Nach einem Realitäts-Check haben sich meine Träume aufgelöst. Ich bin nicht schlau genug und meine Eltern sind keine Royals – verfügen auch nicht über ähnliche finanzielle Möglichkeiten. Doch der Wunsch nach Ferne ist geblieben. Im Hinterkopf war das Weite immer nah.
Gehen wir ins Jahr 2018 – sechs Jahre später: Unbegrenzte Möglichkeiten in einem hierfür bekannten Land schwebten mir vor. Eventuell habe ich zu viel Gilmore Girls geschaut und mir ausgemalt, mit einem Kaffee in der Hand über den Yale-Campus im Herbst zu schlendern, während links und rechts neben mir das bunte Laub liegt. Doch wieder: Zu schlechte Noten und zu teuer. Doch das größte Problem war der Erzfeind jedes Nicht-Amis, der in den USA studieren möchte: der SAT (Scholastic Assesment Test). Dieser standardisierte Studierfähigkeitstest ist in den meisten amerikanischen Universitäten eine Anforderung für die Bewerbung.
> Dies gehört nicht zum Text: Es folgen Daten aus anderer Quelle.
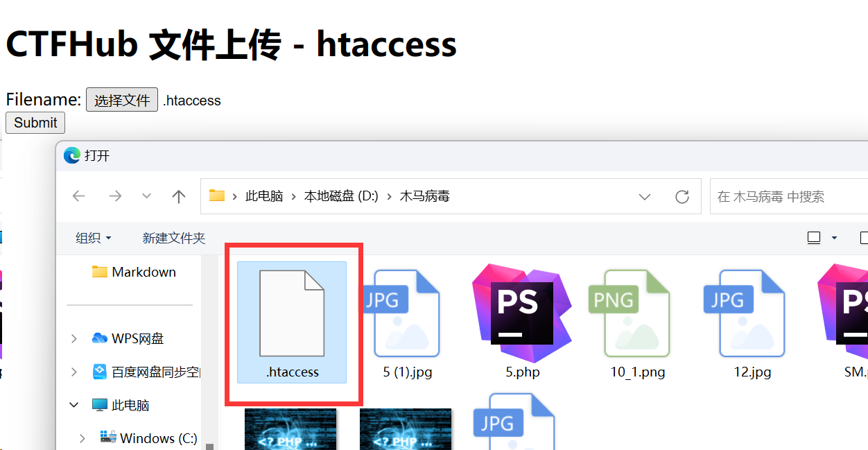Expand the address bar path dropdown
The width and height of the screenshot is (868, 450).
(x=645, y=196)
Gleichzeitig mein Abitur und noch einen zweiten großen Test machen, von dem ich keine Ahnung habe, auf den sich amerikanische Schüler teilweise jahrelang vorbereiten? Undenkbar. Es musste eine andere Lösung geben.

Zurück zu meiner Freundin Lena, die in jedem Blog erwähnt werden muss, da sie in jedem Teil meines Lebens auftaucht, weil wir uns seit 13 Jahren kennen und lieben (manchmal mehr, manchmal weniger). Lena ist ein Kunst-Nerd und liebt alles, was mit Mode und Design zu tun hat. Außerdem ist sie Englischfanatikerin wie ich. Sie war und ist immer noch verliebt in Parsons. Lasst mich Parsons vorstellen: Eine der beliebtesten und renommiertesten Kunst- und Designschulen der Welt, mit Standort in New York City. Von Fashion über Fotografie bis Architektur ist fast alles dabei. So erstellte auch Lena PowerPoint-Präsentationen, um unsere Kollegin – und ihre Mutter – Désirée zu überzeugen.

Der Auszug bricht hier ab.